» **Instructions for the task**
Without including any pictures, write out the data below exactly.

────────

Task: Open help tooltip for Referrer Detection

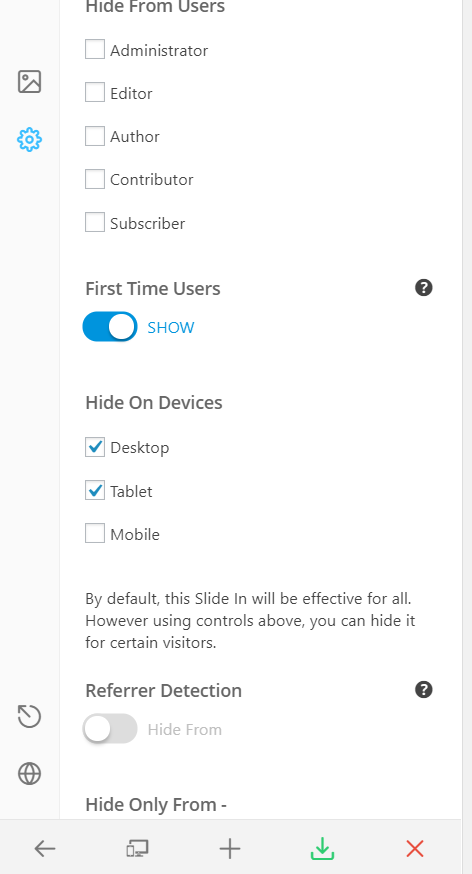Action: [x=424, y=690]
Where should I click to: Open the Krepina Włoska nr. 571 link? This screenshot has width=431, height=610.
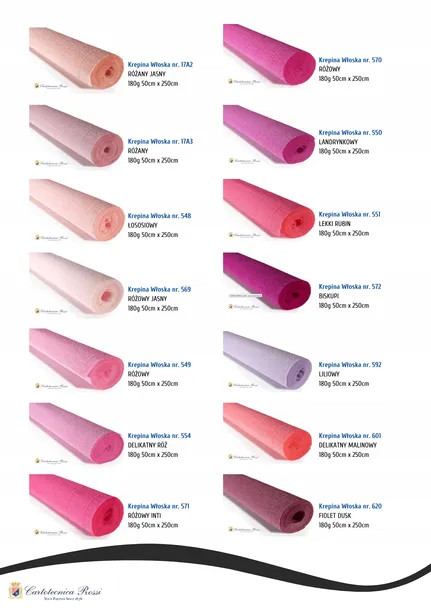point(158,507)
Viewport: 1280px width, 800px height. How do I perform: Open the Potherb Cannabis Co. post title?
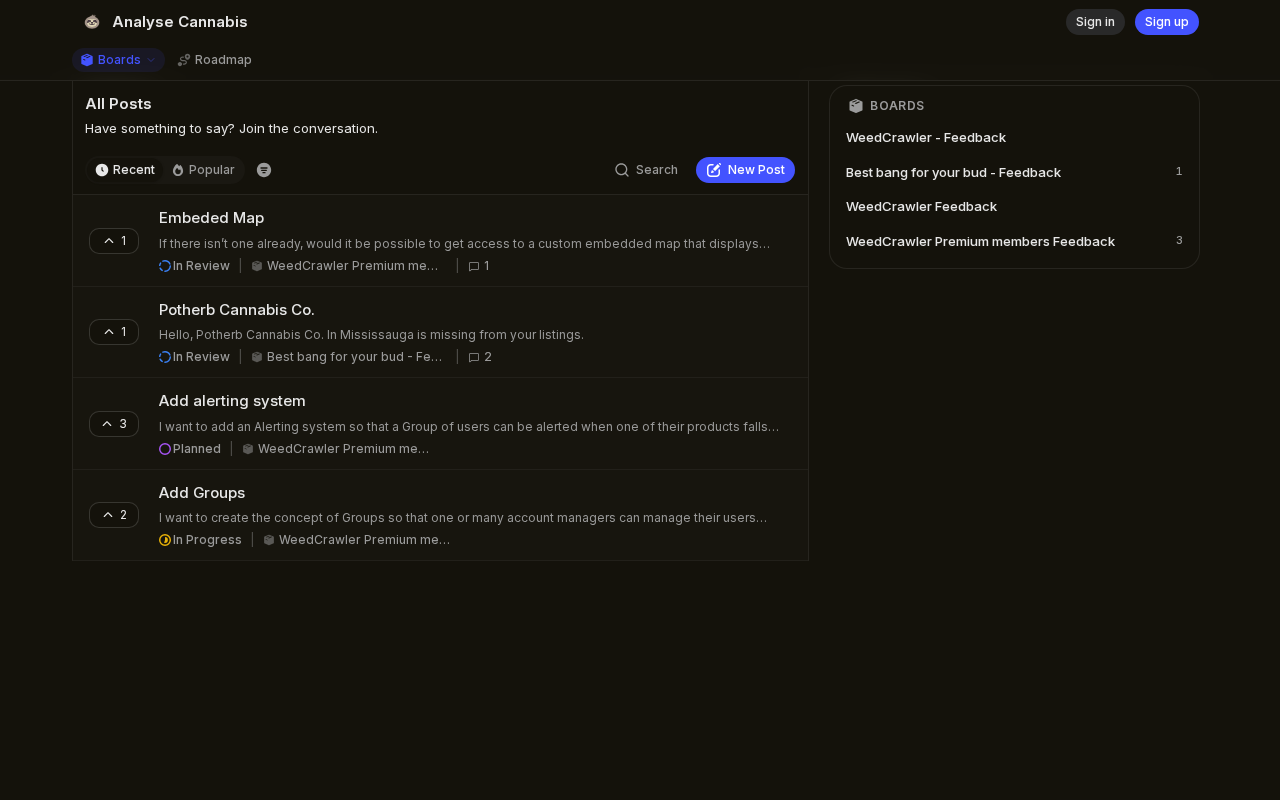click(237, 310)
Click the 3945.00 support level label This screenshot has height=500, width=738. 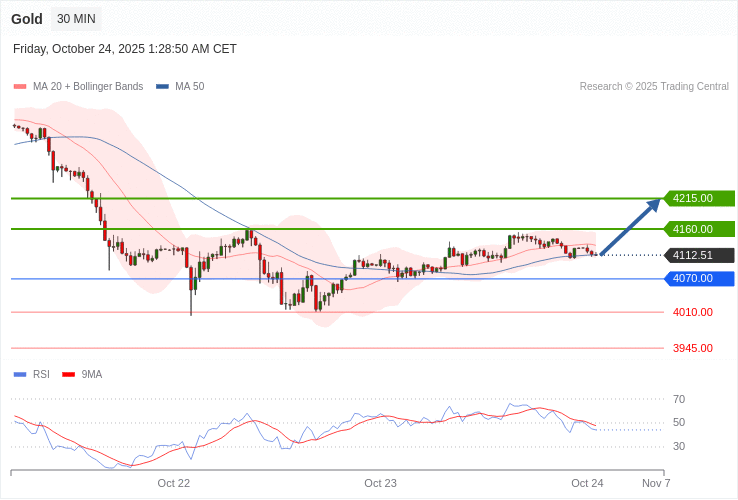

────────

» **Your response**
Task: Open help tooltip for Referrer Detection

Action: [x=424, y=690]
Where should I click to: Open the Krepina Włoska nr. 571 link? This screenshot has width=431, height=610.
point(158,507)
Viewport: 1280px width, 800px height. How do I perform: Open the Potherb Cannabis Co. post title?
click(237, 310)
Click the 3945.00 support level label This screenshot has height=500, width=738. 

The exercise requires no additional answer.